[Your instructions] From the records below, transcribe exactly the lines that begin at the line with "Viewport: 888px width, 775px" and end at the line with "Task: Click the 5 mi airport distance", both included.

[Data under study]
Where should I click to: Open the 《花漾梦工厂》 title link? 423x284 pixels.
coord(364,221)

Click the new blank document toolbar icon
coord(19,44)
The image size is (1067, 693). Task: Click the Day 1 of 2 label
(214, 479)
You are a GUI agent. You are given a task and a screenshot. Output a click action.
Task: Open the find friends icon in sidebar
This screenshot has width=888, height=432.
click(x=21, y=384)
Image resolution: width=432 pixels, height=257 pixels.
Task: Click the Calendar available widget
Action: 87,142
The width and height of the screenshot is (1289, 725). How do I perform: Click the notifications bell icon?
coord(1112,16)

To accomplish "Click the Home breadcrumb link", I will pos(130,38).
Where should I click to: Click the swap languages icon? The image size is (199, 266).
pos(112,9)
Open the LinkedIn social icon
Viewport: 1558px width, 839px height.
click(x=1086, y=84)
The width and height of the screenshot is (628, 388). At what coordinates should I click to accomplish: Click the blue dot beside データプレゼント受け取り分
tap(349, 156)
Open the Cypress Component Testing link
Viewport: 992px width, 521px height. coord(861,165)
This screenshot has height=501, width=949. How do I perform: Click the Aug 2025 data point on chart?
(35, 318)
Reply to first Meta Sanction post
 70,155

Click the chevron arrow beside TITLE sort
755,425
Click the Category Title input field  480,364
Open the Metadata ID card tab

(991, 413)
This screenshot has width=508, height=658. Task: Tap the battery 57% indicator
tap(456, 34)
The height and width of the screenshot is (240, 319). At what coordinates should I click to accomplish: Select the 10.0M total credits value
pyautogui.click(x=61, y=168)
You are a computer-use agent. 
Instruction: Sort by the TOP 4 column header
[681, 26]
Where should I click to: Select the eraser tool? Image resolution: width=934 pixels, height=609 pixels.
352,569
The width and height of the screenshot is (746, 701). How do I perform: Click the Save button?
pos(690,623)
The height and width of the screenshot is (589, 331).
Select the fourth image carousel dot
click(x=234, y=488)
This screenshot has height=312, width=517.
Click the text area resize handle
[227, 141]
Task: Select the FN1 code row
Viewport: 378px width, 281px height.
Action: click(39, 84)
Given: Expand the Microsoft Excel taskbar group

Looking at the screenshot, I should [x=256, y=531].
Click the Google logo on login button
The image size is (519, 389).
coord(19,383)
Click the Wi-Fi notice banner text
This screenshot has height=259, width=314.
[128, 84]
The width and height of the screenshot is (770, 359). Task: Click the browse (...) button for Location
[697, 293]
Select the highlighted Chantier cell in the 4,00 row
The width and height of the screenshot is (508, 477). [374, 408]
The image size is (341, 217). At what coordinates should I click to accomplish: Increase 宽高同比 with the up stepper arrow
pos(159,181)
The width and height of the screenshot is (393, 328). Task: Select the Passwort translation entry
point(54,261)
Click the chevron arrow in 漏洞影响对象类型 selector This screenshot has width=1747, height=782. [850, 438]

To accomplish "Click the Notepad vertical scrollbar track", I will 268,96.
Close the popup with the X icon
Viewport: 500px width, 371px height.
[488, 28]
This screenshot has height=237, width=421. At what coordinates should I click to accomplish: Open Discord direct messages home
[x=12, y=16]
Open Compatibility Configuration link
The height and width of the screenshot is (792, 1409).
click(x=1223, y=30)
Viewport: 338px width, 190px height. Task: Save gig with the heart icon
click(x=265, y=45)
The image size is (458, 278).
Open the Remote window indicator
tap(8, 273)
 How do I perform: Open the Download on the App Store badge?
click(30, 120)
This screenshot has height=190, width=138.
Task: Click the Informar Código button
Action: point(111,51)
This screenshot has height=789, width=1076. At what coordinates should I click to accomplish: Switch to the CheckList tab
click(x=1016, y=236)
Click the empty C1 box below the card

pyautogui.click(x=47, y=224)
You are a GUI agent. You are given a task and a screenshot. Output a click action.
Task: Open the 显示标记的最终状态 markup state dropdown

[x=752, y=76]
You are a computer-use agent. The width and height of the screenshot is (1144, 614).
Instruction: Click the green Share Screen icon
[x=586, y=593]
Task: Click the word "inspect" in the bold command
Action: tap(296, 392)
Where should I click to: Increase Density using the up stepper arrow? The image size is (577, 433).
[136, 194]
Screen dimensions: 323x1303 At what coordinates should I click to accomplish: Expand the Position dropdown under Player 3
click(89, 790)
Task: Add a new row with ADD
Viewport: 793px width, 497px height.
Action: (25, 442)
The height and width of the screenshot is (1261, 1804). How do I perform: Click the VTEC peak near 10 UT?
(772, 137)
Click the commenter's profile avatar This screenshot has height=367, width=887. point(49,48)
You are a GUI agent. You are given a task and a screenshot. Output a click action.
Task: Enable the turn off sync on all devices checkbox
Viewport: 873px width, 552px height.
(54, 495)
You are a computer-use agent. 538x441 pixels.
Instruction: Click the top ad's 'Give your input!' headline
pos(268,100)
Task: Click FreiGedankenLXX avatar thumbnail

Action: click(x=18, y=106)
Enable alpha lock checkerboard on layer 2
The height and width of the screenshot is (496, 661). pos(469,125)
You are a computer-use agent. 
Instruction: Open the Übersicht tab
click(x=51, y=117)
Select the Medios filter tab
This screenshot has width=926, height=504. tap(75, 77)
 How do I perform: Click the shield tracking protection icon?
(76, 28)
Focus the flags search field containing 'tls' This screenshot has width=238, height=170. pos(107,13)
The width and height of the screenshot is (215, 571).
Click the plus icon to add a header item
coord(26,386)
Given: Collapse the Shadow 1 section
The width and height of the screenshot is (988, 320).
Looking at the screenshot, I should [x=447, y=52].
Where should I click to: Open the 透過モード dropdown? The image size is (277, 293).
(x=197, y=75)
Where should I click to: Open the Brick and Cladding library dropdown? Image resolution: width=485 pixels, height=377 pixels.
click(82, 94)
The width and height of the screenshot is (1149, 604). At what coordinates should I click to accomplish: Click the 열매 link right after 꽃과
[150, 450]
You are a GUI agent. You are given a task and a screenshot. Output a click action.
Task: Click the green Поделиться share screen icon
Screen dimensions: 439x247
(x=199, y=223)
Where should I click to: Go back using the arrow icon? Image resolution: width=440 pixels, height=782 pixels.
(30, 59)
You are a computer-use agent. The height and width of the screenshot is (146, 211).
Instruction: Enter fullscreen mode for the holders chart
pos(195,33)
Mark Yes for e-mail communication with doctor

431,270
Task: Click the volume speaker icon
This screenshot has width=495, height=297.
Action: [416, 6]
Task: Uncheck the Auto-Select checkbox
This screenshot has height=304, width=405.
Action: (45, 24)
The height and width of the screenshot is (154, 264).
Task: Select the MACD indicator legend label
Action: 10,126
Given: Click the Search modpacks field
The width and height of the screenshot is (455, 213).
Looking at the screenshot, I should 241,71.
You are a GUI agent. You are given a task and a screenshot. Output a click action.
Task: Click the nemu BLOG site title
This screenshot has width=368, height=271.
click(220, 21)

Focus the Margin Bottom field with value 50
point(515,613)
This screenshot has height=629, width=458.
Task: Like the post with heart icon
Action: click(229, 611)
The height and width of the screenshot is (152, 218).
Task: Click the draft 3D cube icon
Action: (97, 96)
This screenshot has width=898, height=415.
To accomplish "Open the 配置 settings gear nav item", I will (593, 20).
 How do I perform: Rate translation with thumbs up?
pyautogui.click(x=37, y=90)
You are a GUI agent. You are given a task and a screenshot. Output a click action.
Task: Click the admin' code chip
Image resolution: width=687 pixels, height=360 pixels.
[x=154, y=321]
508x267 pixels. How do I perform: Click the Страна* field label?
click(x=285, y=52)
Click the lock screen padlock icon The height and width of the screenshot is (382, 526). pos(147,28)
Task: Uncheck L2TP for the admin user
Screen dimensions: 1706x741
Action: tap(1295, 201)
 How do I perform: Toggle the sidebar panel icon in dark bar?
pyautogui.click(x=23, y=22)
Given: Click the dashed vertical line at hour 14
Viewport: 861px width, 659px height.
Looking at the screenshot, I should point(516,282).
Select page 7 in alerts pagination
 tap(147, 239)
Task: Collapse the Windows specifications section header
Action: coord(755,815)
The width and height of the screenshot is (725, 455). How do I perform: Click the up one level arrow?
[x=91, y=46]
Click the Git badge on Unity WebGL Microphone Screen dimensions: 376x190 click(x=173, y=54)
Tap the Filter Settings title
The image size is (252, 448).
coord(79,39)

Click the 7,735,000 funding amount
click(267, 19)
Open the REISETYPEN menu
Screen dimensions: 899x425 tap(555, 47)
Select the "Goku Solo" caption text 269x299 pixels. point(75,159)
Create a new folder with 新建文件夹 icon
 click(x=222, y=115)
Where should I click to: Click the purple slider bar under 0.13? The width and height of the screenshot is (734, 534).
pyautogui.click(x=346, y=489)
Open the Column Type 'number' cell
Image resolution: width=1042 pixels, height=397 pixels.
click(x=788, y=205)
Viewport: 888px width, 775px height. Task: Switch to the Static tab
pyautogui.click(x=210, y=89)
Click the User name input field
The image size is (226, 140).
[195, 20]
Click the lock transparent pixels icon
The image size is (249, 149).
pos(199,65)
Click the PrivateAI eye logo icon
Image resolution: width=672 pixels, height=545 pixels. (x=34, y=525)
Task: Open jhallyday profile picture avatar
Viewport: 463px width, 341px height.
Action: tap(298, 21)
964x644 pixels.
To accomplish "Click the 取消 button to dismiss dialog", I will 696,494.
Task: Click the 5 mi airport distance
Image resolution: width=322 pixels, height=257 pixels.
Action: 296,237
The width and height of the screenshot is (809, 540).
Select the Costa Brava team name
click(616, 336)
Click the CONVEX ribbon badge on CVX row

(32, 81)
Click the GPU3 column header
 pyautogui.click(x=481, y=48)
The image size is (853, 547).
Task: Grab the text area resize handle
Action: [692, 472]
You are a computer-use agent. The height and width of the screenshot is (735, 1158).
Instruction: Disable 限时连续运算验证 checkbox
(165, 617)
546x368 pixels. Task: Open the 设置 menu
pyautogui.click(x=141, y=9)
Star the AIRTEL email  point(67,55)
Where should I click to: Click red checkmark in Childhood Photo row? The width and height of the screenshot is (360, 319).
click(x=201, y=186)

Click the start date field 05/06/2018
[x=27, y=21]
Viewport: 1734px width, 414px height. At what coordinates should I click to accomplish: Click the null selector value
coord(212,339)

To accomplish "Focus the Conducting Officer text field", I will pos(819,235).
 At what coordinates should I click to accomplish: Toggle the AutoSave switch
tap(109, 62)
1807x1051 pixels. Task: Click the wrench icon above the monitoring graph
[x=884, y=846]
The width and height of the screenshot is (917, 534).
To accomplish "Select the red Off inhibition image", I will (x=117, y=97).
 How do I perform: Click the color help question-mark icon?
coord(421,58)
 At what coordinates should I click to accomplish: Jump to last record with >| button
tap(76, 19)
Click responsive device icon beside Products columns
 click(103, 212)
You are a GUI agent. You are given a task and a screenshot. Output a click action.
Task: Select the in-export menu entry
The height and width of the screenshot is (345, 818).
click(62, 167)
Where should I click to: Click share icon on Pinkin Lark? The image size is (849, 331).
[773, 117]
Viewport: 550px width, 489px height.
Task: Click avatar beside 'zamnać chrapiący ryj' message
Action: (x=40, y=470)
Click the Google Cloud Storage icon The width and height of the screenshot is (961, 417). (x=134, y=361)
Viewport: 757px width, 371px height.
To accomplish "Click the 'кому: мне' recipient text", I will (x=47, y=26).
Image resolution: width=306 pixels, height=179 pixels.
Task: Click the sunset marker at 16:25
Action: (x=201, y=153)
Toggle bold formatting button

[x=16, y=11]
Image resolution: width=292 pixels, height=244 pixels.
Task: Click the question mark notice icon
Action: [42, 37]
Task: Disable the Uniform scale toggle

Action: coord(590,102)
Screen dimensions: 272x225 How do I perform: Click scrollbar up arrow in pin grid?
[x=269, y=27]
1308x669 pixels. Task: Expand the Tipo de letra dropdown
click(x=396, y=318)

[Exercise output]
Viewport: 888px width, 775px height. Task: Switch to the Static tab
pyautogui.click(x=210, y=89)
Click the User name input field
The image size is (226, 140).
[195, 20]
Click the lock transparent pixels icon
The image size is (249, 149).
pos(199,65)
Click the PrivateAI eye logo icon
Image resolution: width=672 pixels, height=545 pixels. (x=34, y=525)
Task: Open jhallyday profile picture avatar
Viewport: 463px width, 341px height.
Action: tap(298, 21)
964x644 pixels.
To accomplish "Click the 取消 button to dismiss dialog", I will 696,494.
Task: Click the 5 mi airport distance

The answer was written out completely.